"Ancelotti: Razones para la Irritación"
Serio. Muy serio. La expresión de Carlo Ancelotti en la sala de prensa de Son Moix dejaba claro que el empate ante el Mallorca le había generado incomodidad. No intentó ocultarlo ni buscar excusas. Fue contundente y directo: "No estamos contentos. Se podía hacer mucho mejor". Sin mencionar árbitros, calor, el primer partido de LaLiga, ni el ambiente... Se dirigió directamente a su equipo y al desempeño mostrado en el campo.
El mensaje del Mallorca al Madrid fue claro: en esta Liga, aunque seas el favorito y cuentes con grandes jugadores, los puntos hay que ganárselos, especialmente fuera de casa. Arrasate supo exponer las debilidades del gran favorito, del campeón de todo. Y Ancelotti identificó los problemas.
Sin presión... "La presión tras pérdida". Así definió el entrenador blanco uno de los problemas evidentes. El equipo no mostró agresividad al perder la pelota, especialmente en la segunda mitad. A excepción del tramo final, cuando el tiempo ya jugaba en contra del Madrid, el Mallorca se sintió cómodo transitando y buscando el enlace entre defensa y centrocampo. Se ofrecieron demasiadas facilidades en un aspecto crucial del fútbol moderno.
El repliegue no fue el adecuado, como quedó claro en la conversación de Bellingham con los delanteros durante el descanso: "Vamos a acabar las jugadas, porque correr para atrás...".
Laterales sin ayudas El Mallorca centró repetidamente desde ambas bandas, buscando a Muriqi para que el kosovar se enfrentara a Rüdiger y Militao. Carvajal y Mendy recibieron poca ayuda, ni de los extremos ni del centrocampo, que debería haber cubierto los espacios vacíos. Fue una situación similar a la vivida en septiembre del año pasado en el Metropolitano, un partido del que el Madrid aprendió y corrigió muchas cosas.

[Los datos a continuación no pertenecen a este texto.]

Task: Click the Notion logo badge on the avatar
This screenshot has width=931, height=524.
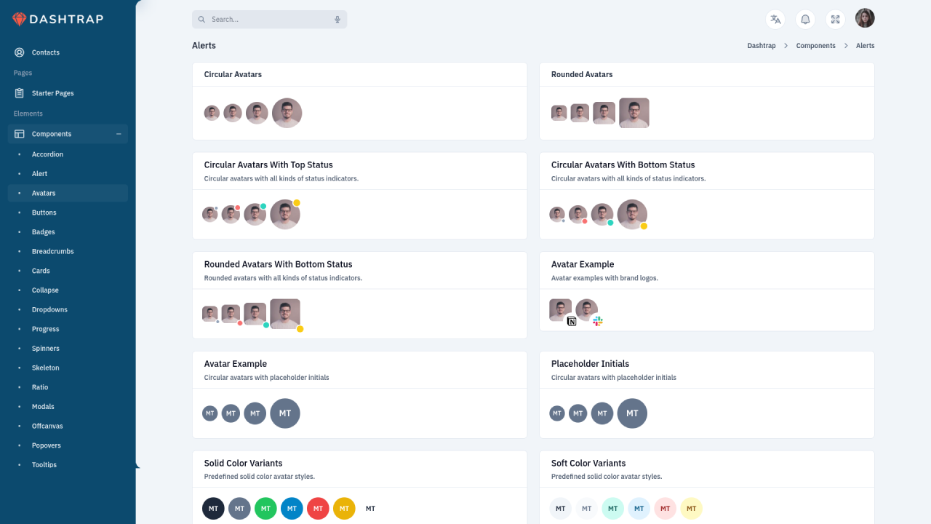Action: click(570, 320)
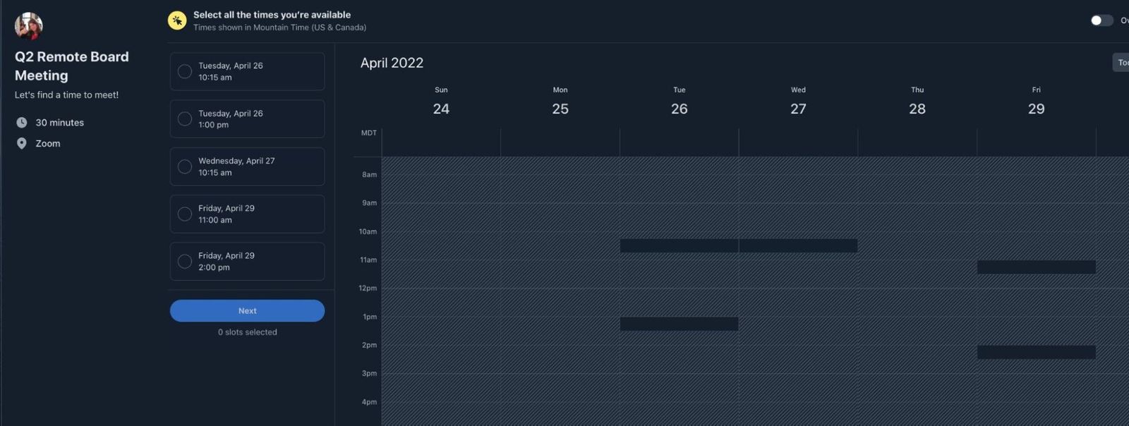Screen dimensions: 1129x426
Task: Enable the Overlay toggle switch
Action: pyautogui.click(x=1101, y=20)
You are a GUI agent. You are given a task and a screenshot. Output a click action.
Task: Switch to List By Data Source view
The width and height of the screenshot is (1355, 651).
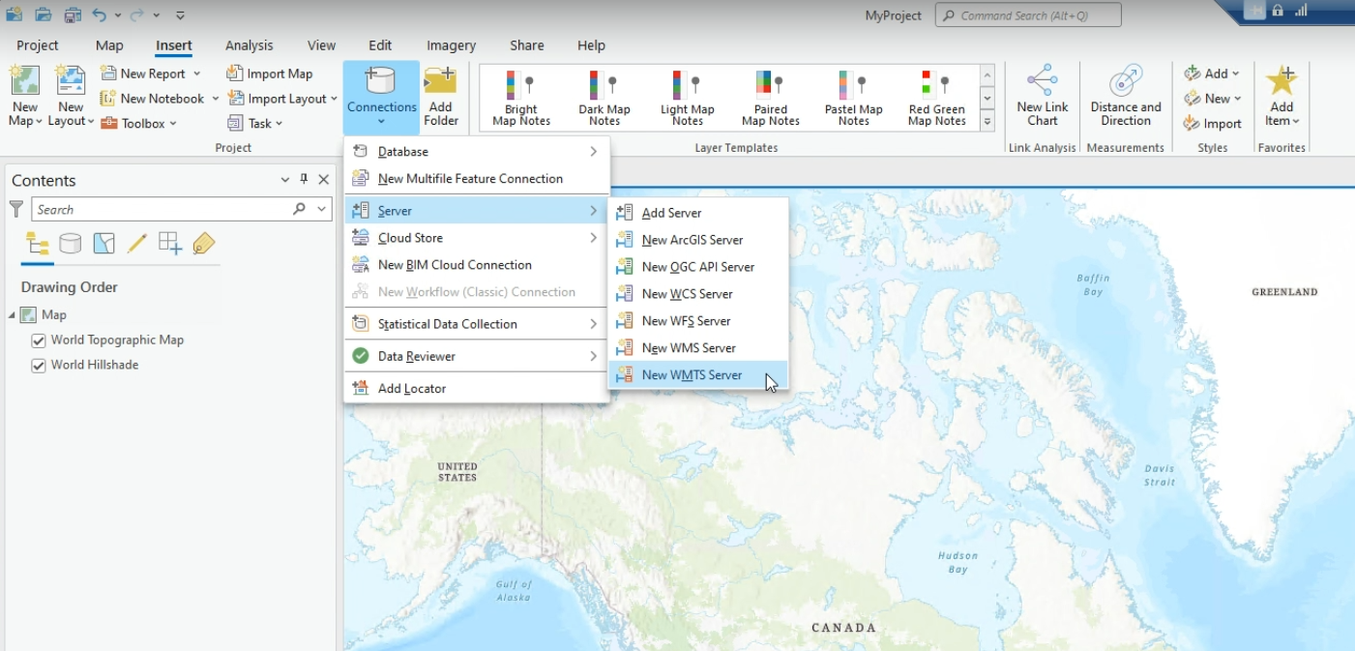[71, 244]
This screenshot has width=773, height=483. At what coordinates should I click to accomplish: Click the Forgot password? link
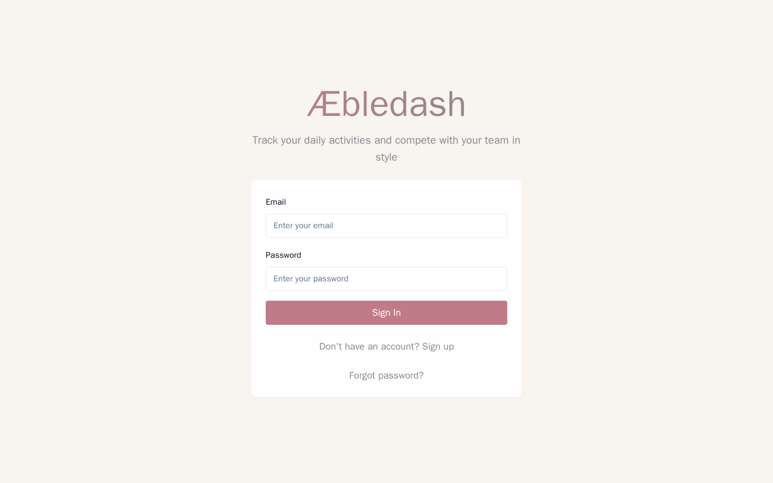[387, 376]
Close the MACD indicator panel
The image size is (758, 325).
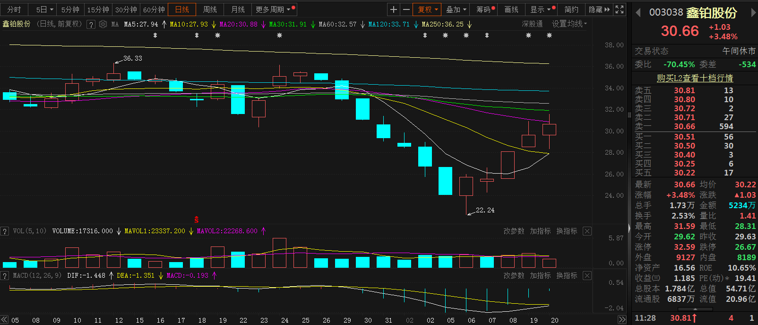click(x=587, y=275)

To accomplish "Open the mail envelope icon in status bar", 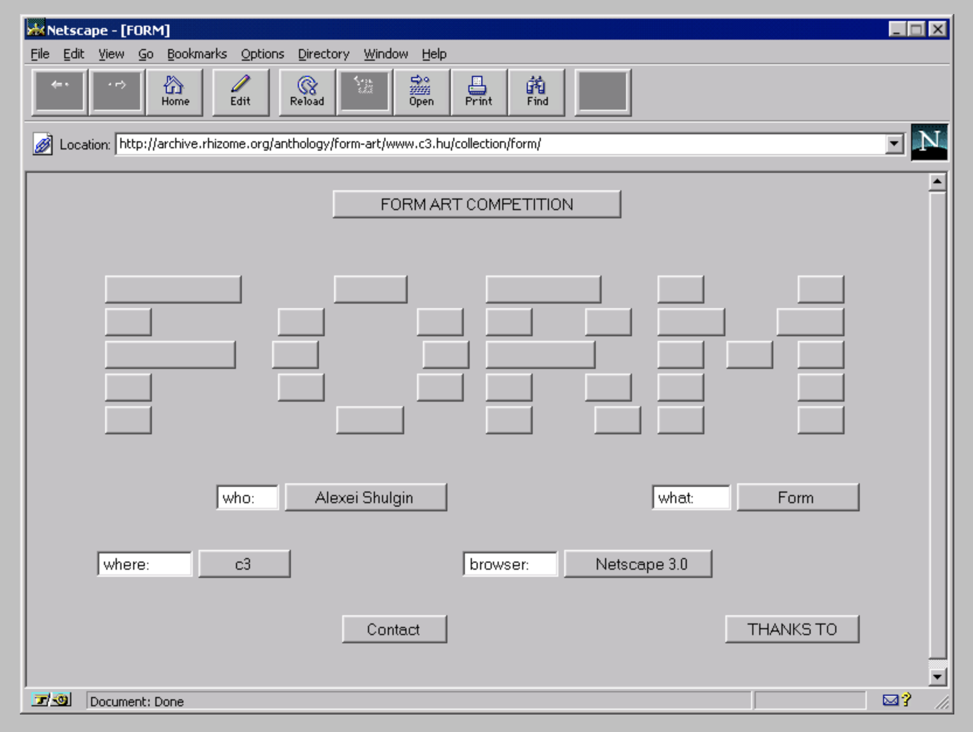I will tap(890, 700).
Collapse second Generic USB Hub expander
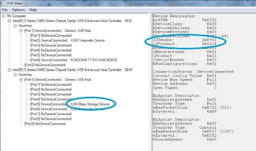Image resolution: width=256 pixels, height=151 pixels. [x=21, y=80]

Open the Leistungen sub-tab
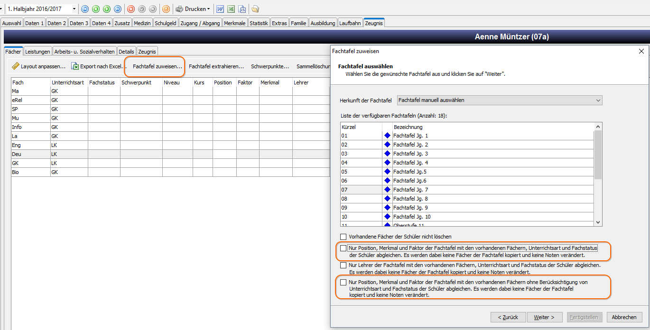(37, 51)
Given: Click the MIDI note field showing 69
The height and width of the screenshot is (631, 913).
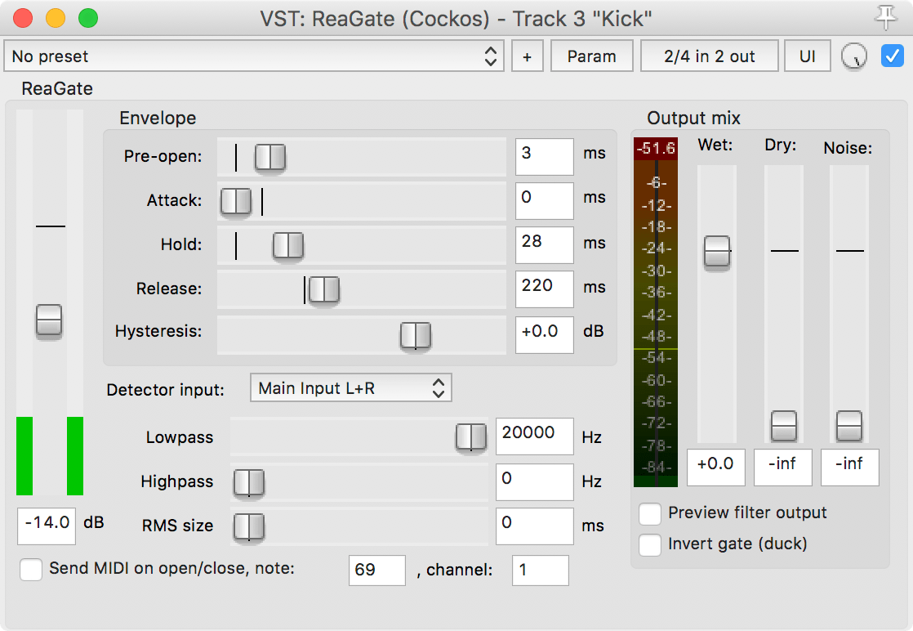Looking at the screenshot, I should tap(376, 570).
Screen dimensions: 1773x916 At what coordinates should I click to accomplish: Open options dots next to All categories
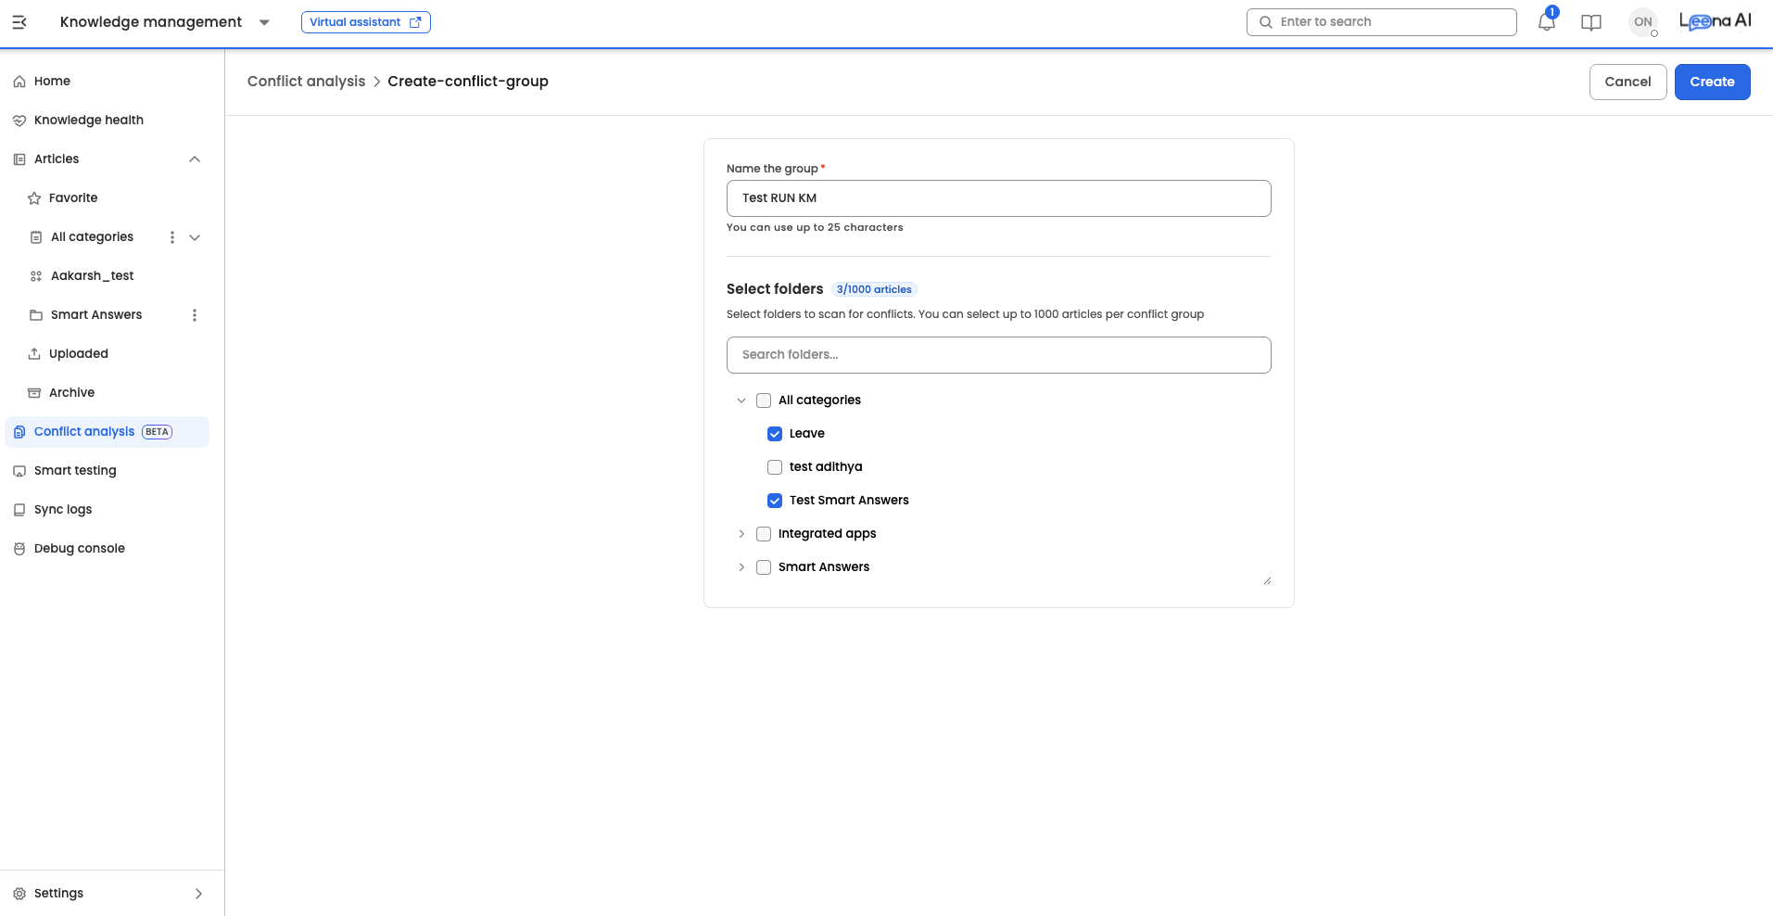[x=172, y=237]
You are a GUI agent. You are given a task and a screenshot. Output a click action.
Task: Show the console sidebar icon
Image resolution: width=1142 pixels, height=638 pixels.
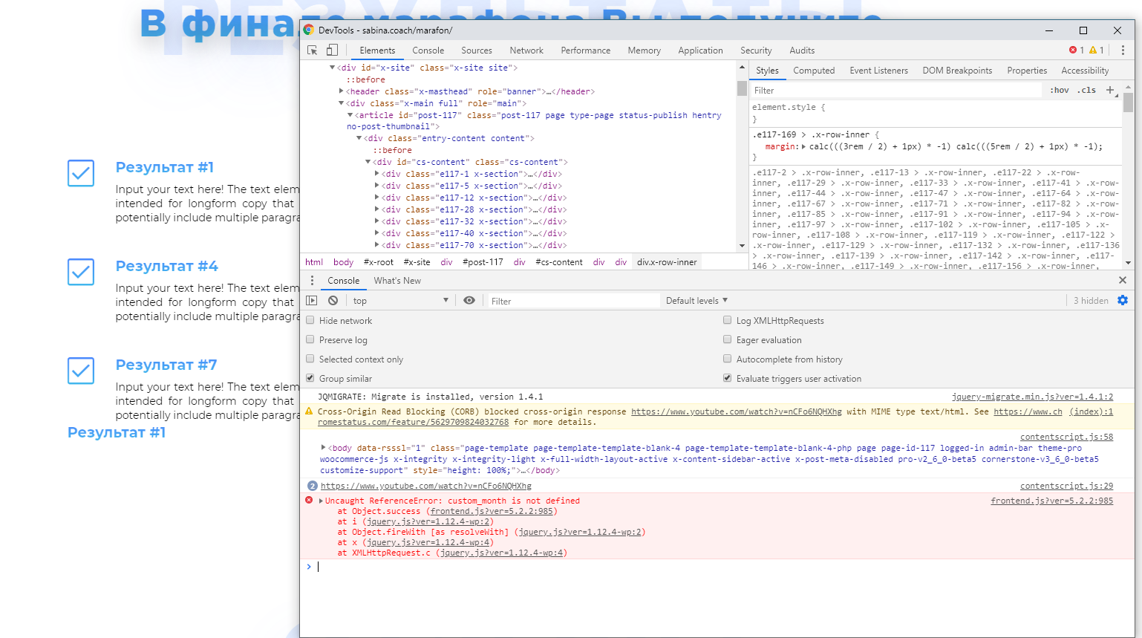[312, 301]

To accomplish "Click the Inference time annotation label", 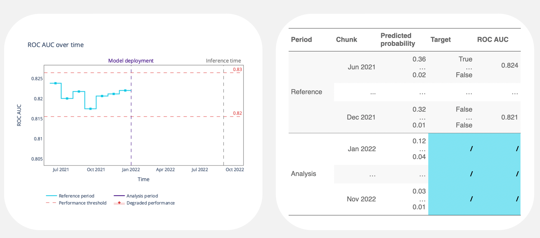I will coord(223,61).
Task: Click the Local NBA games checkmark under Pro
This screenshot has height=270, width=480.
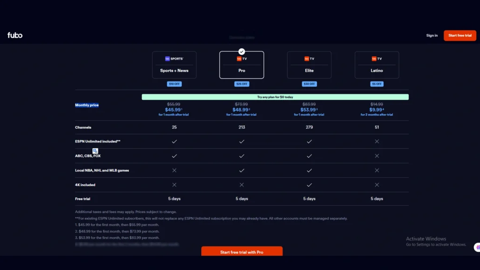Action: pyautogui.click(x=241, y=170)
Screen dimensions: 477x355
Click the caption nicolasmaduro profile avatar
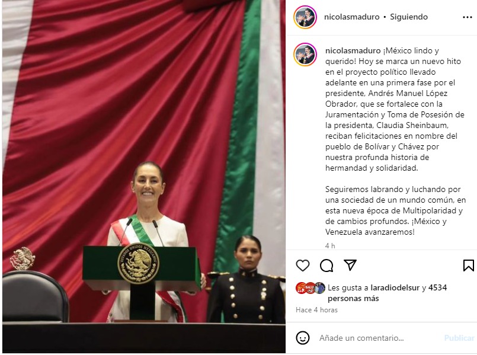[305, 55]
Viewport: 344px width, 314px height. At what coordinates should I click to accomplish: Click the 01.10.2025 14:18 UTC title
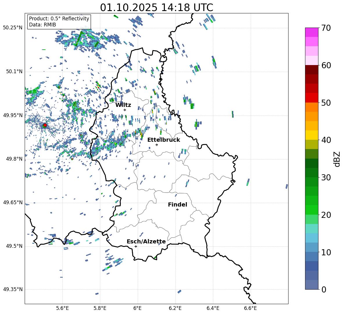[x=156, y=8]
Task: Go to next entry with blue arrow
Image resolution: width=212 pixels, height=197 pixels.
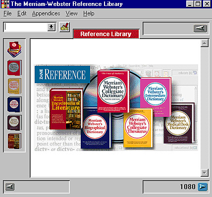Action: [203, 187]
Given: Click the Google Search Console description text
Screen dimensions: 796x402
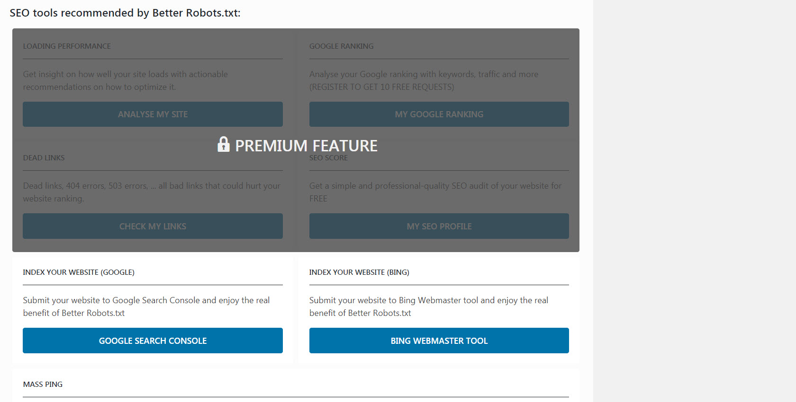Looking at the screenshot, I should click(146, 306).
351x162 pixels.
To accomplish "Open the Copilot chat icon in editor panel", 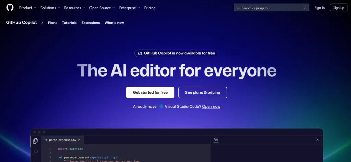I will click(x=216, y=140).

Exceso de individualismo El Madrid cuenta con delanteros de gran talento, capaces de cambiar el rumbo de un partido con una acción brillante. Pero también existe el riesgo de que esos jugadores intenten resolver todo por sí mismos cuando el partido se complica. Esto ocurrió especialmente con Vinícius tras el empate de Muriqi. Seguro de su potente uno contra uno, el brasileño tomó decisiones erróneas y sus intentos individuales apenas inquietaron al Mallorca. Mbappé y Rodrygo tampoco estuvieron mucho más finos en los momentos difíciles.
La sombra de Kroos Es algo que el Madrid sabe que debe superar. Deben ser un equipo diferente, pero no necesariamente peor. Actualmente, tantos de sus mecanismos dependen de Kroos que es difícil no pensar en el 8 cuando se analiza el juego. En Mallorca, la falta de un jugador que pudiera cambiar el ritmo y dar fluidez al juego se notó, y la figura de Modric se vuelve clave para ese proceso.
Partidos Tchouaméni y Valverde tienen un gran trabajo por delante. La ayuda de los delanteros no es muy generosa. Más allá de los esfuerzos de Bellingham en la recuperación, el trío de arriba está diseñado para explotar en velocidad, pero no para contribuir mucho en defensa. Sin embargo, tendrán que hacerlo. Vinícius entendió esto la temporada pasada, Rodrygo lo tiene más interiorizado y Mbappé deberá asumirlo también. No se trata de ser un experto defensor, sino de activar al equipo desde arriba para evitar que se parta.
Compromiso defensivo Es una virtud fundamental para Ancelotti. "Cuando estamos concentrados en defensa, todos, es más sencillo porque la calidad que tenemos es muy alta", ha explicado el entrenador del Madrid. Esto fue algo que echó de menos en Son Moix, y lo expresó claramente. Carletto sabe que, en el fútbol actual, acumular talento no es suficiente si el equipo no demuestra un alto nivel de compromiso defensivo. La temporada pasada, a pesar de las bajas, el Madrid destacó por su trabajo colectivo y por la capacidad de todos para ayudar tanto en defensa como en ataque. El camino esta temporada debe ser el mismo.
Los cambios Un tema que dominará la semana, y Ancelotti lo sabe. Brahim, el mejor de la pretemporada y gran parte de la pasada temporada, solo ha jugado siete minutos en los dos partidos oficiales: cinco en Varsovia y dos en Palma. Extraño. Güler está en una situación similar. Carletto tiene un plan claro, que no incluye rotaciones en las primeras jornadas. Equilibrar el poder de las estrellas capaces de resolver con un destello y la necesidad de jugadores que puedan cambiar el partido desde el banquillo no es una tarea fácil.